Scientists say they have developed a way of testing how well, or badly, your body is ageing.
They say it could help predict when a person will die, identify those at high-risk of dementia and could affect medicine, pensions and insurance.
The team at King's College London say looking at "biological age" is more useful than using a date of birth.
However, the work, published in Genome Biology, provides no clues as to how to slow the ageing process.
The test looks for an "ageing signature" in your body's cells by comparing the behaviour of 150 genes.
It was developed by initially comparing 54,000 markers of gene activity in healthy, but largely sedentary, 25 and 65-year-olds and then whittling them down to a final 150.
Prof Jamie Timmons, from King's College London, told the BBC News website: "There's a healthy ageing signature that's common to all our tissues, and it appears to be prognostic for a number of things including longevity and cognitive decline.

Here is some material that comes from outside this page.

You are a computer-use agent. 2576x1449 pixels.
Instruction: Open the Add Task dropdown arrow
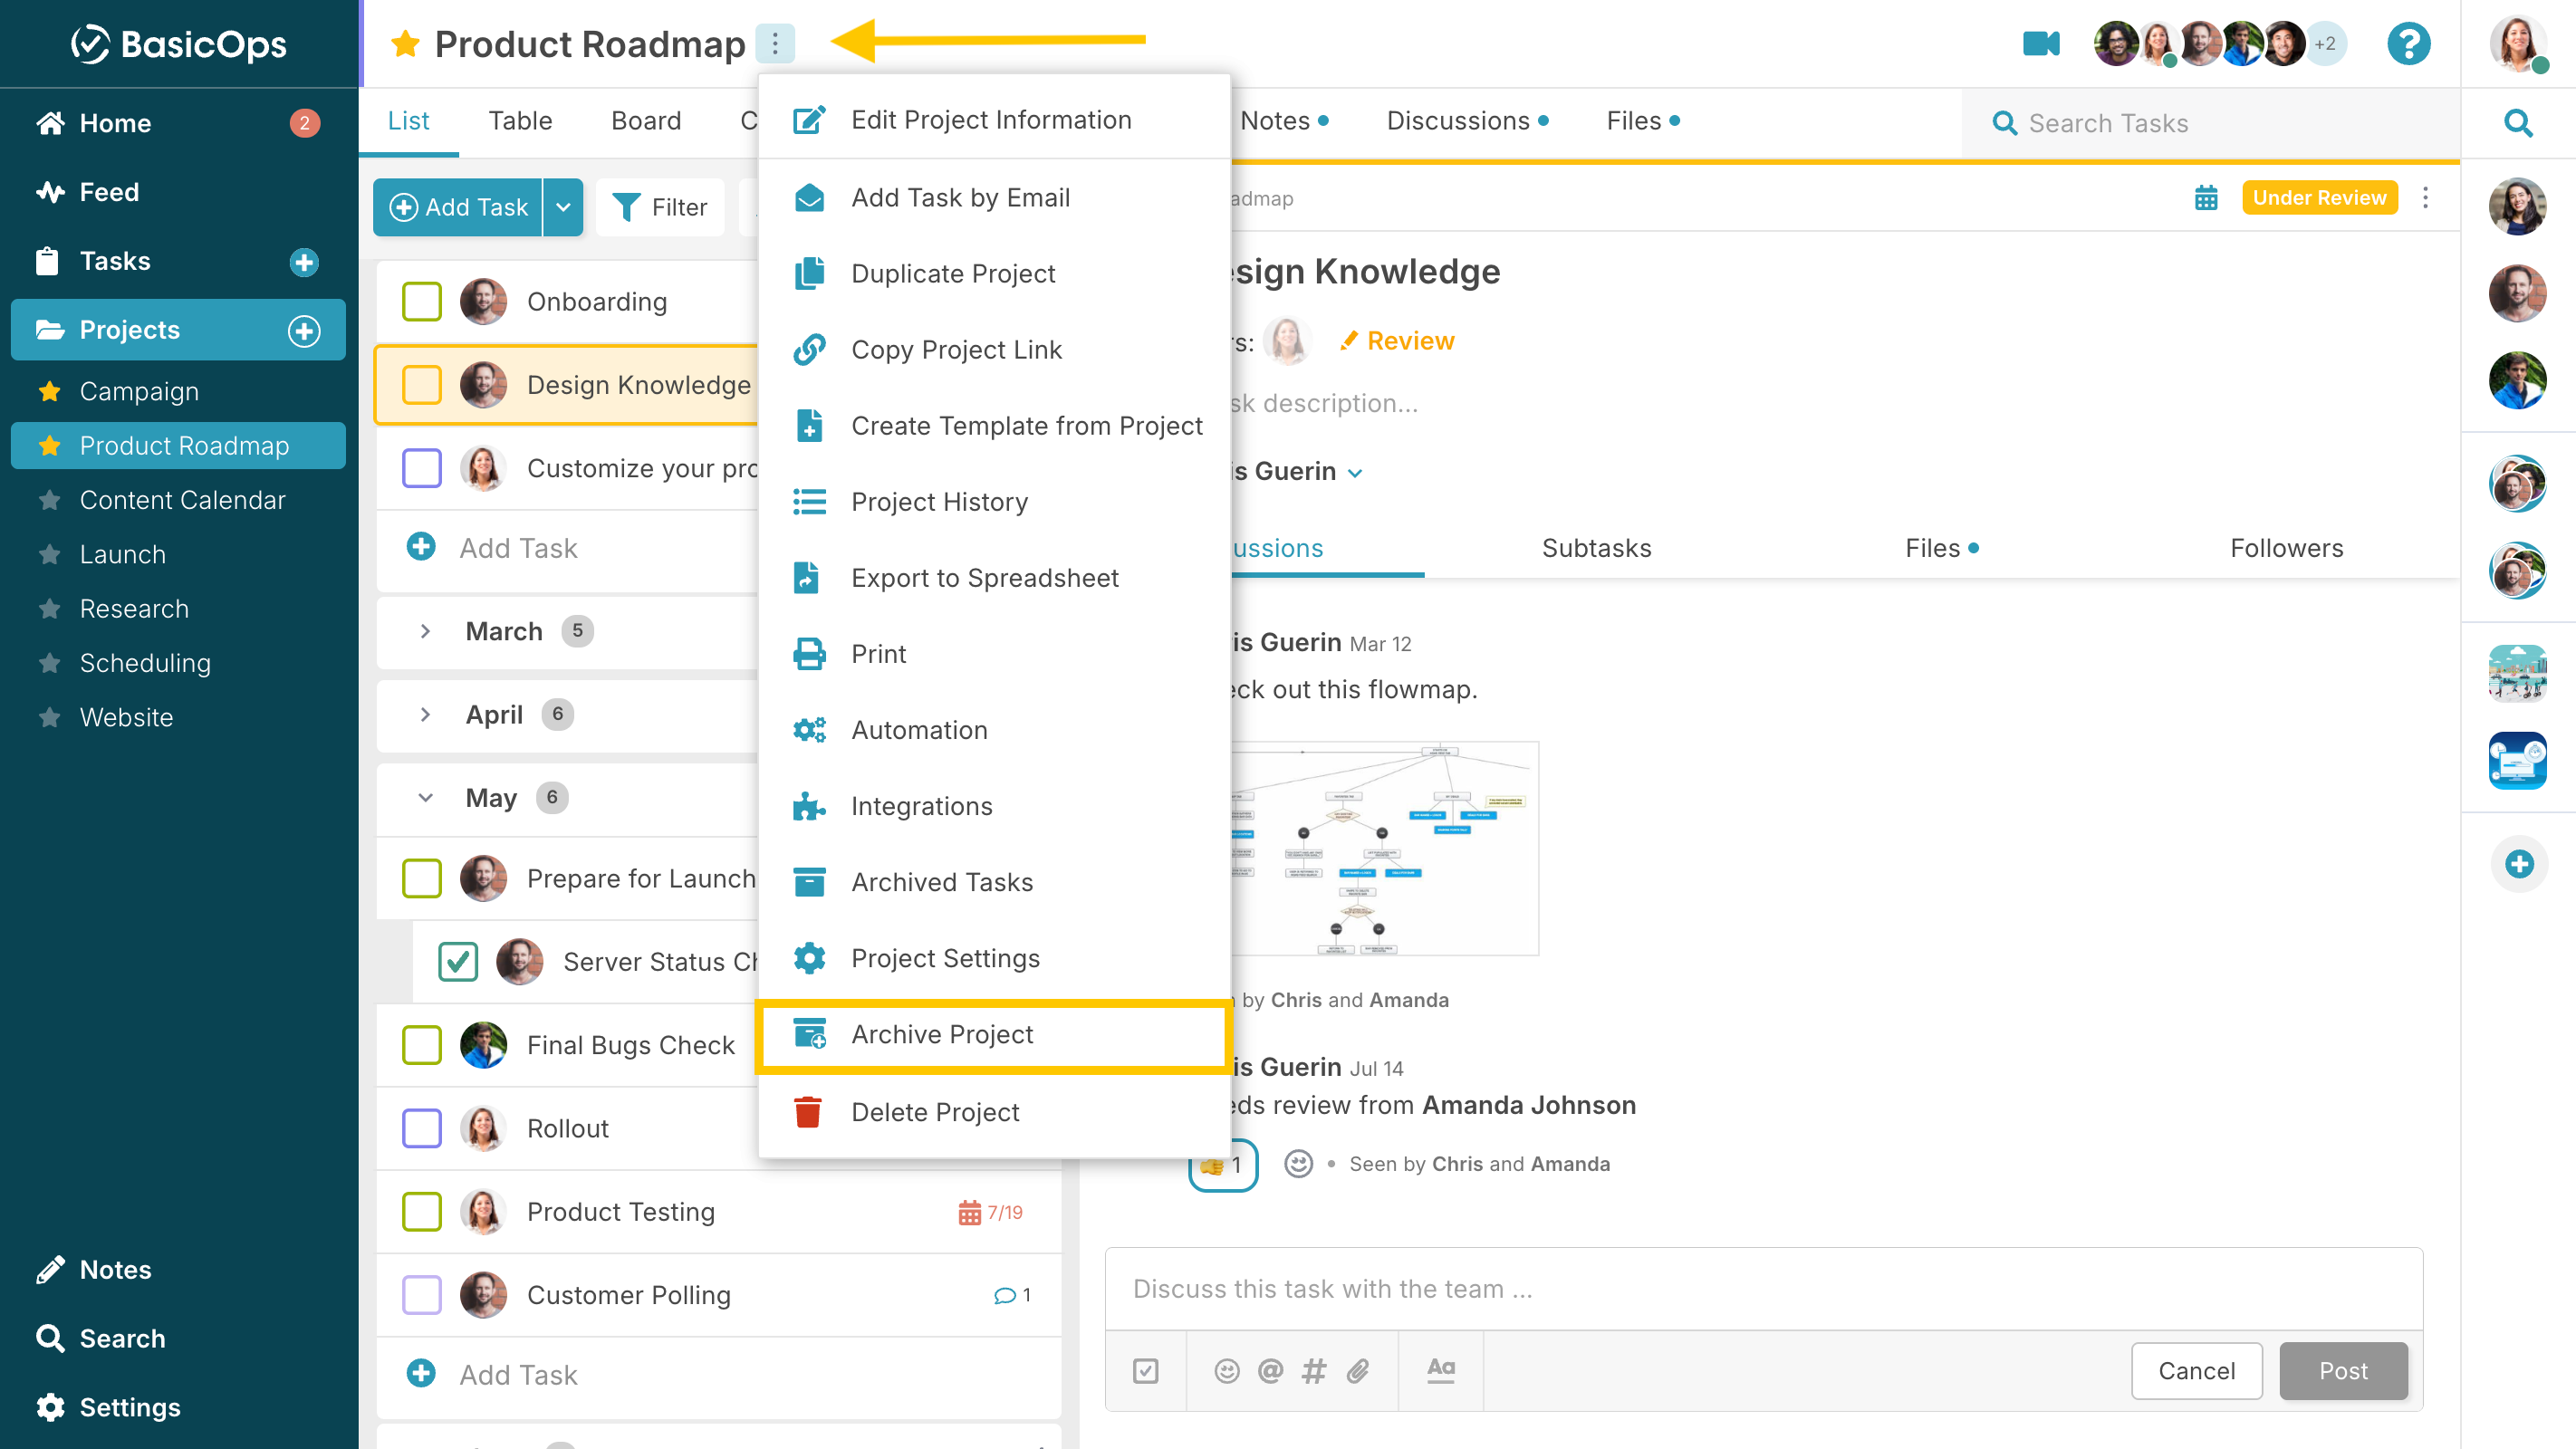(563, 207)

"It looks like from the age of 40 onwards you can use this to give guidance on how well an individual is ageing."
The team said "health" and "age" were two separate entities.
And while some lifestyle decisions, like spending all day on the sofa, could be bad for your health, they do not appear to affect the speed your body ages.
The team believe combining lifestyle factors and your biological age would give a more accurate picture of your health.
Death's door?
The researchers tried the test out on samples from a group of 70-year-old men in Sweden.
They worked out who was ageing well and who was ageing very rapidly and were able to predict who would die in the next few years.
"You could actually pick out people who had almost no chance of being dead, and you have people who had an almost 45 percent chance of being dead," said Prof Timmons told the BBC.
There are plans to pilot the test in organ transplants in the UK to see if people who are technically old, but have a young "biological age", can still donate organs safely.
The researchers say it could also alter cancer screening, with people who are ageing rapidly needing to be screened at a younger age.
Prof Simmons said the test would also form a "useful tool" in predicting the onset of dementia.
He said that it could be used in conjunction with other checks to identify those at highest risk of developing the neurodegenerative disease and to enrol them in clinical trials.
"What we really need now are tools to identify those most at risk in 10, 20 years time and I think that's where this research will really have an impact," he added.
Worth a pension?
The research group at King's are aware that being able to check your biological age could have wide-ranging consequences from pensions to insurance premiums.
Prof Simmons told the BBC: "It raises a number questions, no doubt, and strenuous debate, but we are judged by our age already so this might be a smarter way of doing it.
"You might decide not to pay so much into your pension and enjoy your life as it is now."
Dr Neha Issar-Brown, from the UK's Medical Research Council, said: "This new test holds great potential as with further research, it may help improve the development and evaluation of treatments that prolong good health in older age."
Dr Eric Karran, from the charity Alzheimer's Research UK, said: "One of the biggest questions in human biology is how we age, and how this process impacts our wider health and risk for conditions like Alzheimer's.
"There is much interest in developing a blood test for diseases like Alzheimer's but such a test would need rigorously validating to show it was accurate and sensitive before it could be used in the clinic."